Electric vehicles make up for their higher manufacturing emissions within, at most, 18 months of driving — and continue to outperform gasoline cars until the end of their lives
Electric vehicles now include cars, transit buses, trucks of all sizes, and even big-rig tractor trailers that are at least partially powered by electricity.
The electricity that charges and fuels battery electric and plug-in hybrid vehicles comes from power grids, which rely on a range of sources — from fossil fuels to clean renewable energy.
Energy grids can vary from one state to another, which means that the carbon footprint of driving an electric vehicle ranges depending on the source of its electricity.
Earthjustice attorneys are working across the country to bring 100% clean energy, but on our way there (consumption of renewable energy recently surpassed coal), a portion of the electricity in this country will continue to be generated by the burning of fossil fuels.
Electric vehicles are saving the climate — and our lives. Here’s how.
Electric vehicles have a smaller carbon footprint than gasoline-powered cars, no matter where your electricity comes from.
Through their entire lifetime, electric cars are better for the climate.
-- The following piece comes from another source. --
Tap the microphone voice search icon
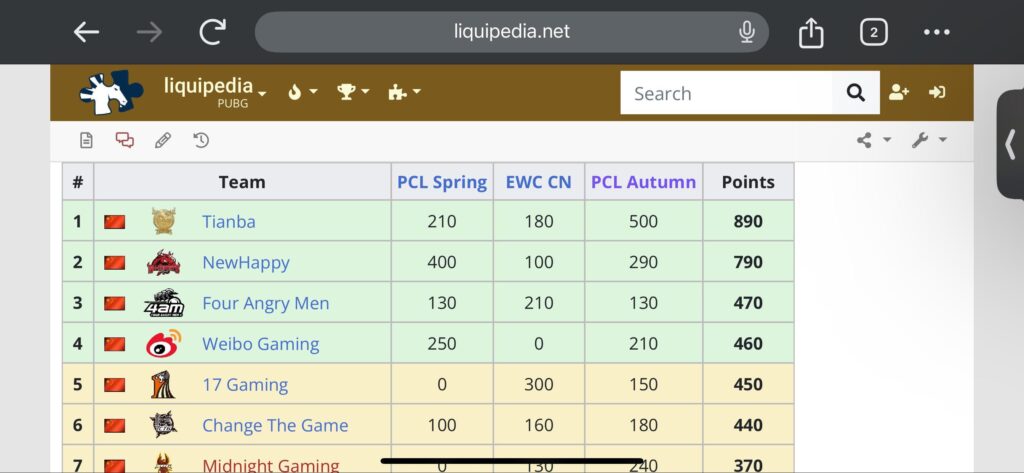Image resolution: width=1024 pixels, height=473 pixels. pyautogui.click(x=746, y=32)
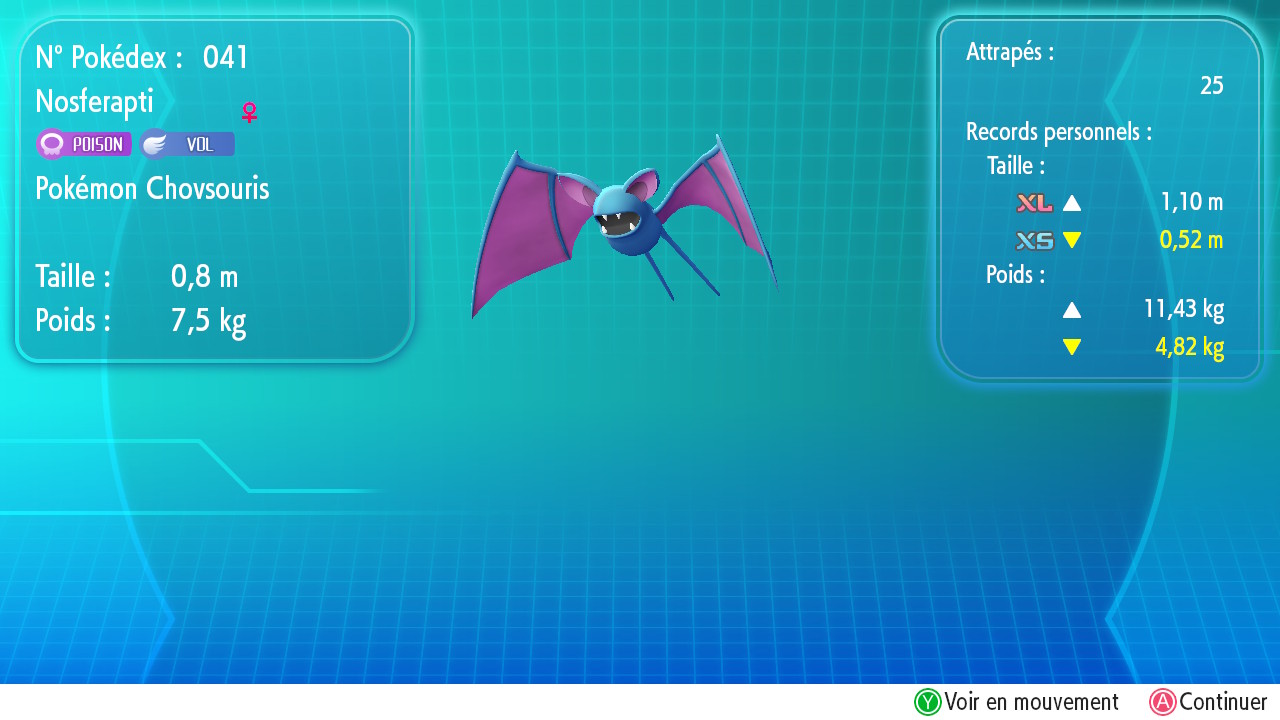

One advantage of electric vehicles is that many can be recharged wherever they make their home, whether that’s your home or a bus terminal. This makes electric vehicles a good solution for truck and bus fleets that return regularly to a central depot or yard.
As more electric vehicles hit the market and are used more broadly, new recharging solutions — including adding more public charging locations in shopping centers, parking garages, and workplaces — will be required for people and businesses without the same access at home.
“Having dependable charging at work let me buy a plug-in hybrid car without hesitating,” Ari Weinstein, a research scientist, shared with Sara Gersen, an Earthjustice attorney and clean energy expert. Weinstein is a renter who has limited options to be able to charge at home.
Planning now by states and utilities to build infrastructure for charging electric vehicles will go a long way.
Figuring out how to charge these vehicles will become an increasingly important problem to tackle. Utilities in California are investing more than $1 billion to build the charging infrastructure necessary for electric cars, trucks, and buses throughout the state. These kinds of infrastructure investments will become increasingly important for public transit agencies, businesses, and people who want to purchase an electric car but are unable to install a charger at home. “The federal government isn’t working on a national solution for charging the country’s electric vehicles,” explains Adrian Martinez, an attorney at Earthjustice’s Right to Zero campaign, who has advocated for electrification infrastructure in California, “which means that it’s up to each state to take a hard look at its grid and figure out an electric vehicle charging plan for its turf.”